For one day only, Sbraga cooked his hot chicken, a popular dish at The Fat Ham, his Southern restaurant concept with locations in University City and King of Prussia that closed in 2017.
The food, offered through a special pop-up event by food-delivery service Caviar, tasted great, but the inspiration for the pop-up came from the classroom instead of the kitchen.
Sbraga is enrolled in the Drexel Executive MBA (EMBA) program at LeBow, and the idea for the pop-up came during Business Problem Solving, taught by associate clinical professor of management Suresh Chandran.
“We were talking about the food industry and about Amazon purchasing Whole Foods,” Chandran says. “I asked the class, ‘what would you do if you were Giant, or Acme or Trader Joe’s?’”

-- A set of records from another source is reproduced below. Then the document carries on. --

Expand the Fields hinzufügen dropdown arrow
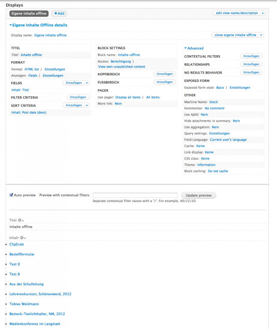This screenshot has height=329, width=277. click(x=86, y=82)
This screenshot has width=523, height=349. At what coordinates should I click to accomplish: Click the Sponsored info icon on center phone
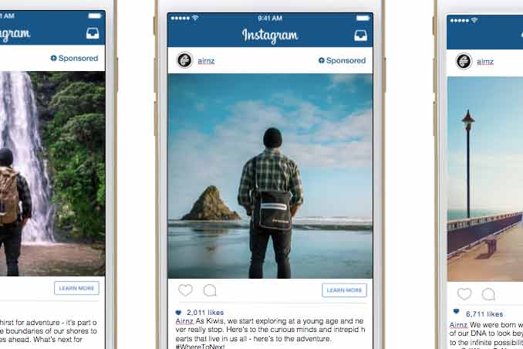[321, 60]
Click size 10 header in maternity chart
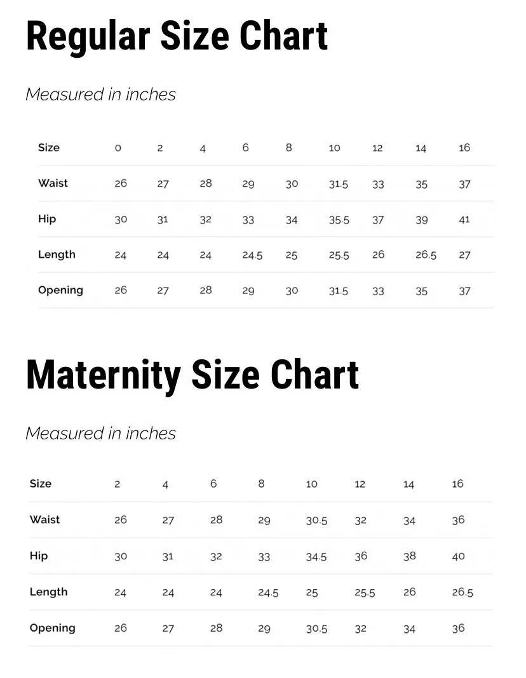526x678 pixels. pyautogui.click(x=311, y=484)
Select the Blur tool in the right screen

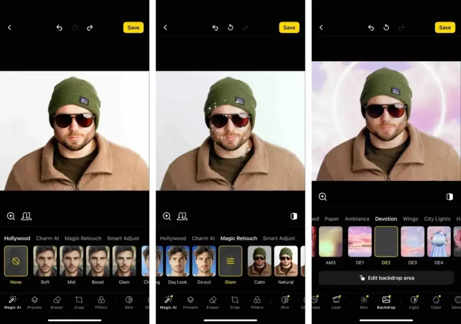[x=364, y=303]
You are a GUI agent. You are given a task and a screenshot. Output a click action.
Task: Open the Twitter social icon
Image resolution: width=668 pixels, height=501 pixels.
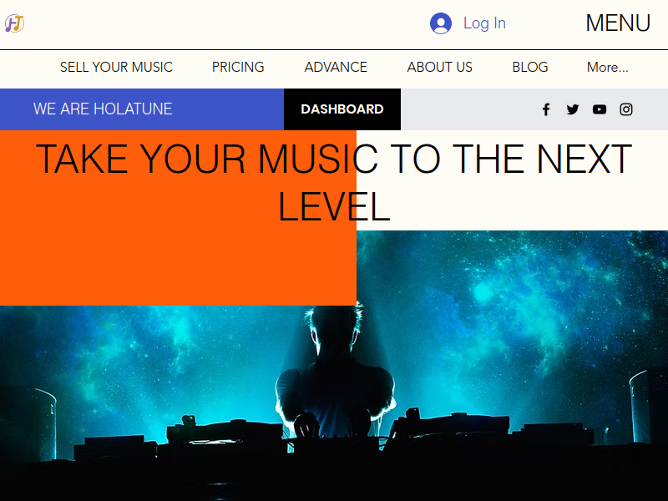click(573, 109)
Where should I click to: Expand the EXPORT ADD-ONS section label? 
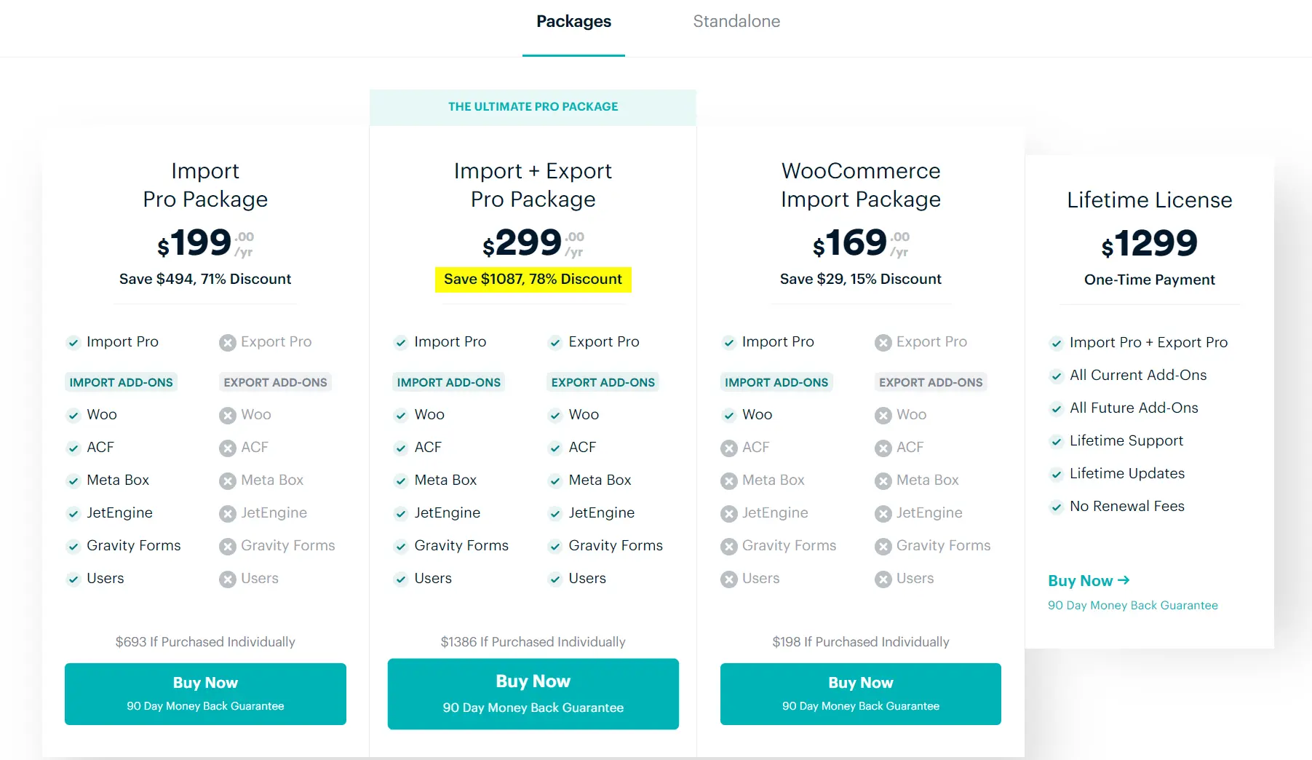click(275, 382)
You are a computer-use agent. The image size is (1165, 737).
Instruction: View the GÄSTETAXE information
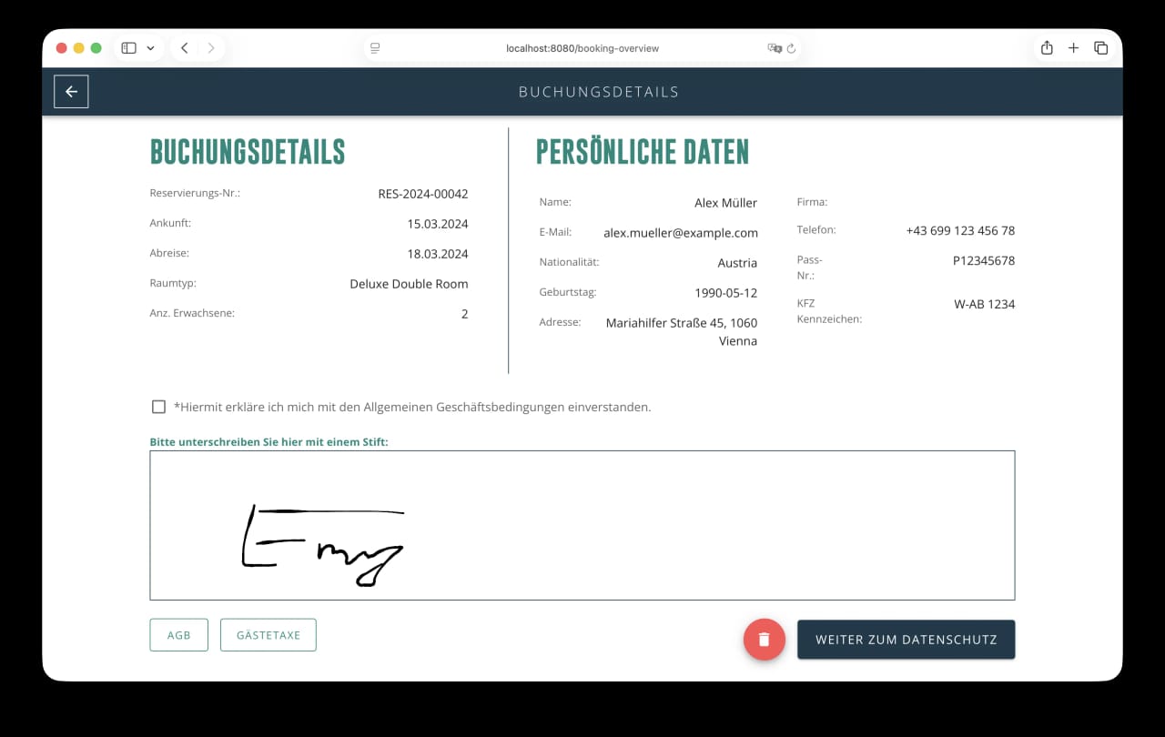click(268, 634)
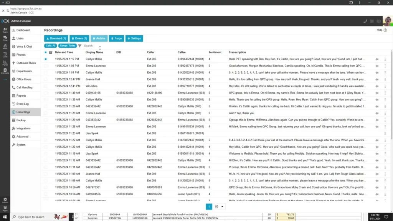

As Chandran and the class discussed methods of differentiation and of making shopping into an experience, he noticed Sbraga turning to one of his classmates and having an animated, off-and-on conversation.
“We were talking about innovation as a disrupter, and that made me start to think about how the real estate landscape is changing for retail as well as restaurants,” Sbraga says. “I reached out to a hospitality buddy of mine who has some experience in the tech field. I asked him, ‘How can we create a virtual restaurant? A restaurant experience without the brick and mortar,’ and his response was ‘delivery’.”
The Fat Ham was one of the first restaurants in Philadelphia to use Caviar, so Sbraga was familiar with their service delivering food from higher-end establishments. A spokesperson from Caviar said that the company leapt at the opportunity to partner for a one-day event. “The Hot Chicken was far and away the best-selling dish from The Fat Ham’s menu on Caviar. It was widely regarded as some of the best hot chicken outside of Nashville, so featuring it was an easy choice.”
Orders for the hot chicken, Sbraga’s version of a dish originating in Nashville before becoming a nationwide food craze, started coming in at 11 a.m. on Tuesday, along with side dishes of collard greens, macaroni and cheese and sweet potatoes with marshmallows and pecans. Deliveries were made across Philadelphia throughout the afternoon.
“Doing it for one day only made it very special,” Sbraga says. “Demand exceeded supply, which was a good thing… but we’ll learn more about that in my economics class this term.”
Sbraga has found his studies in the EMBA program very inspiring – not only during Chandran’s class in early February. “It challenges me, makes me think and makes me better,” he says.